> **Brief**:
Extend the forum thread about scraping Audible author IDs, picking up after its final reply.

> **Passage**:
--*--

Audible.com-Search-by-Album icon indicating copy to clipboard operation
Audible.com-Search-by-Album copied to clipboard

Scrape audible author ID

Open buswedg opened this issue 2 years ago • 8 comments

Would it be possible/ worth capturing the audible author identifier? I don't see it in the current query scope at the title level.

For context -- I'm working towards a folder structure where the first level folders include the first author (full) name, but want to include an id alongside names to keep folders unique.

Will admit, I'm not overly familiar with Audibles metadata. But it does look like they have a 10 digit string for all authors in their db.

For example, I see Michelle Obama has an id of B07B436TLF -- https://www.audible.com/author/Michelle-Obama/B07B436TLF

buswedg avatar Nov 23 '22 18:11 buswedg

Interesting, I did some digging in a few books page source and it looks like there is a datalayer section at the very bottom which has Author ID. I only checked two books and it was there in both, but I have no idea how consistent it is.

This shouldn't be hard to scrape. What ID3 tag should be put this ID in? I see a couple options; WWWARTIST, MUSICBRAINZ_ALBUMARTISTID, or a custom tag (AudibleAlbumArtistID, or AAAI). https://docs.mp3tag.de/mapping-table/

I hesitate to use the Mbz tag since the ID is from Audible not Mbz. The WWW tag is a good option. The custom tag would have the best description but no other program would know to read it (does that even matter?). Maybe we could consult with the Audiobookshelf team, but I don't know if having this ID tag would even be beneficial for them.

I'm also curious, how do you plan on handling books with multiple authors? Authors like J.N. Chaney frequently have multiple authors, and sometimes his name is listed first, sometimes second or third. Do we just pull the first author listed?

seanap avatar Nov 23 '22 19:11 seanap

I made the executive decision to put the ID in a custom tag called "AUDIBLE_ALBUMARTISTID" to keep it consistent with the Mbz tag (still up for debate, let me know if anyone has a better idea). I've only tested this on a few books, but it seems to work pretty good.

Please test this on a variety of books and report back any issues. Then once we're happy that it's good enough I will merge with the main script.

Download the new .src script here https://github.com/seanap/Audible.com-Search-by-Album/blob/master/Audible.com%23Search%20by%20Album%20-%20BETA.src

seanap avatar Nov 23 '22 20:11 seanap

Here's a format string that does what you're looking for: Z:\temp\TEST\audiobooks\%albumartist%[ '['%audible_albumartistid%']']\%series%\%year% - %album% [ '['%series% %series-part%']']\%album% (%year%)[ '['%series% %series-part%']']$ifgreater(%_total_files%,1, - pt$num(%track%,2),)

seanap avatar Nov 24 '22 00:11 seanap

Amazing -- thanks for the quick response. I'll give this a shot tomorrow.

--*--

> **Collected material**:
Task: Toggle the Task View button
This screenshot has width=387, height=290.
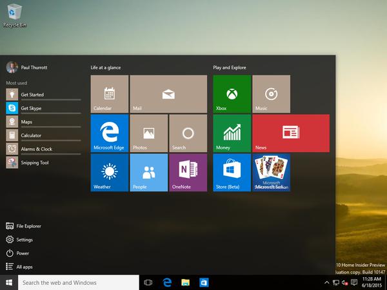Action: pos(148,282)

--*--

> **Reply to the task**:
buswedg avatar Nov 24 '22 01:11 buswedg

Here's a format string that does what you're looking for: Z:\temp\TEST\audiobooks\%albumartist%[ '['%audible_albumartistid%']']\%series%\%year% - %album% [ '['%series% %series-part%']']\%album% (%year%)[ '['%series% %series-part%']']$ifgreater(%_total_files%,1, - pt$num(%track%,2),)

%albumartist% may include more than one author however? I thought I saw some instances on that earlier today when I was playing with this. Is the albumartistID for only the first author, delimited by a comma?

buswedg avatar Nov 24 '22 01:11 buswedg

This will only grab the ID of whichever author Audible lists first. A folder would look like /Author1, Author2 [IDof1]/...

seanap avatar Nov 24 '22 01:11 seanap

ok, I just took a quick look at some page sources. It looks like the authors is just a list of dics. It should have both the first author name and their ID in the first pair. Which is where you're pulling the author id from anyway. I'll make a new custom field similar to AUDIBLE_PRIMARYARTIST and maybe rename your custom id field to AUDIBLE_PRIMARYARTISTID.

On a separate note, I started taking a look at your beets.io fork this morning, as I'll need an automated solution here. But have some suggestions on search priority using ASIN (if already available in tag or filename). I think this will also improve results. But I'll make a separate issue there in time.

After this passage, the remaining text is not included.